Kamakura Diary : La condition féminine selon Akimi Yoshida

De Moto Hagio à Aya Kanno, en passant CLAMP, Naoko Takeuchi, Moyoco Anno ou encore Chica Umino, de nombreuses autrices ont réussi à ouvrir le shôjo et le josei manga à un public masculin. Malgré tout, ces catégories éditoriales restent profondément féminines. Elles permettent d’accompagner les filles de leur enfance à l’âge adulte à travers de la lecture. Bien sûr, les femmes ne lisent pas que du manga shôjo et josei et ne sont pas non plus obligées d’aimer, et les hommes peuvent en lire aussi. Ce sont des évidences mais il est nécessaire de les rappeler de temps en temps. Seulement voilà, ce sont des œuvres pensées et conçues pour répondre aux attentes d’un public ciblé et pour lui parler. Ainsi, les mangas publiés dans des magazines destinés à des femmes constituent le repaire idéal pour aborder correctement la thématique de la condition féminine. Et ça tombe bien, c’est justement le sujet de la semaine du shôjo, l’événement annuel lancé par Club Shôjo

Personnellement, j’ai du mal avec les mangas moralisateurs. Pas qu’ils ne soient pas bien ou pas intéressants, mais je n’ai pas besoin que l’on me dise que le racisme c’est mal, le sexisme c’est mal, l’homophobie c’est mal et cetera. Je le sais déjà. Et quand bien même le manga en question donnerait des exemples et exprimerait des ressentis, j’ai du mal à être transporté par des faits. Après, il suffit de se connecter rapidement à la société actuelle se rendre compte que les rappels basiques sont nécessaires. Cependant, il n’est pas certain que les personnes qui en ont le plus besoin s’intéressent à des mangas ouvertement militants. Pour en revenir à mes goûts, je préfère quand une autrice s’approprie une thématique sociétale pour créer quelque chose autour, comme Setona Mizushiro qui raconte l’histoire d’un personnage à la fois homme et femme à travers l’onirisme dans L’infirmerie après les cours ou Moto Hagio qui dessine des amours homosexuelles notamment dans Le Cœur de Thomas

Pour la semaine du shôjo, un nom m’est immédiatement venu en tête. Une autrice qui dessine des mangas assurément militants sans jamais le revendiquer frontalement : Akimi Yoshida. Connue pour Banana Fish, elle est aussi l’écrivaine de Kamakura Diary. Une œuvre également nommée en France sous le titre de Notre petite sœur, puisqu’elle a été adaptée au cinéma par Hirokazu Kore-eda. Si l’on s’éloigne de la guerre de gangs de New York avec les thèmes extrêmement difficiles qui vont avec (drogue, meurtre, détournement de mineurs…) pour se rapprocher de tranches de vie plus paisibles à Kamakura, les deux mangas partagent de nombreux thèmes en commun, de l’absence de parents à la vie en bord de mer en passant par la pulsion de mort. 

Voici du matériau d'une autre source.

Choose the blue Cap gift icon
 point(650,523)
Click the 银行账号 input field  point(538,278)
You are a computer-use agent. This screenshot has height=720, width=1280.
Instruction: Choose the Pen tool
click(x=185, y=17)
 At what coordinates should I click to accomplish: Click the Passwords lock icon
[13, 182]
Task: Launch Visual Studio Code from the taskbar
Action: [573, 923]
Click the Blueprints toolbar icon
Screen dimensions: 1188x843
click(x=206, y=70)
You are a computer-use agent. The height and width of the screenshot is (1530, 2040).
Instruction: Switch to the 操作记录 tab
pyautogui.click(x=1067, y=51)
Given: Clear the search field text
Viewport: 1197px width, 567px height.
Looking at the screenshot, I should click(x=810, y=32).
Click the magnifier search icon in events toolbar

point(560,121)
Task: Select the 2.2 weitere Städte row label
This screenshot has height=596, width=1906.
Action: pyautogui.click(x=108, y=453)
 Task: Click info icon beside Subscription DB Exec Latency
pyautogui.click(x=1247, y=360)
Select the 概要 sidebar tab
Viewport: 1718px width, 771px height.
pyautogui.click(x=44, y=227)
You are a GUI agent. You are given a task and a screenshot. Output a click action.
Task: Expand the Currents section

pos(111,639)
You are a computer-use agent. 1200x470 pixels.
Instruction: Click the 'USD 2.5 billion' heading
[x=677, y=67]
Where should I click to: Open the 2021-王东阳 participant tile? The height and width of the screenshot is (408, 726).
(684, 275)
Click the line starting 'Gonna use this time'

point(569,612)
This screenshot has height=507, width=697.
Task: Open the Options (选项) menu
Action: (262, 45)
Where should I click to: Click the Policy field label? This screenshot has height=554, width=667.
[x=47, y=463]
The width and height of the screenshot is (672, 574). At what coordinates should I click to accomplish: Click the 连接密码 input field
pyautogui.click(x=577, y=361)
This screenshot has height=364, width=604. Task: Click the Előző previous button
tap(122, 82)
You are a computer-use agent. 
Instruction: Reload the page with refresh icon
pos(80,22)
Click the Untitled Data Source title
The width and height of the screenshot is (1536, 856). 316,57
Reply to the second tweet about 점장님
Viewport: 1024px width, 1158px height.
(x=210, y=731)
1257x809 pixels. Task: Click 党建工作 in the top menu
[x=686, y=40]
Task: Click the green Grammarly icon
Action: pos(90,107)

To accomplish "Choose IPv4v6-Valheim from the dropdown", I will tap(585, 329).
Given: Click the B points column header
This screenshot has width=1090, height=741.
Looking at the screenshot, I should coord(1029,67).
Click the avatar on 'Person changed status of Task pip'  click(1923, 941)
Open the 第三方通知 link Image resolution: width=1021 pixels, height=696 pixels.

Cependant le sujet de la semaine du shôjo et par extension de cet article est la condition féminine. Et je pense justement que Kamakura Diary en est son plus digne représentant. Dans son manga, Akimi Yoshida raconte les vies de quatre sœurs à partir de la mort de leur père. La petite dernière, Suzu, qui est en réalité la demi-sœur des trois autres, rejoint le foyer. Ainsi, elle découvre non seulement ses aînées (qui ne sont pas forcément toutes plus matures qu’elle) mais également la vie à Kamakura. Avec son regard de collégienne, Suzu a donc tout à apprendre, quand bien même elle a un caractère bien trempé et une curiosité à toute épreuve. À travers ses yeux, on se replonge dans la période mouvementée qu’est adolescence tout en explorant les moindres recoins de Kamakura, puisque la série se mue en guide touristique des environs. 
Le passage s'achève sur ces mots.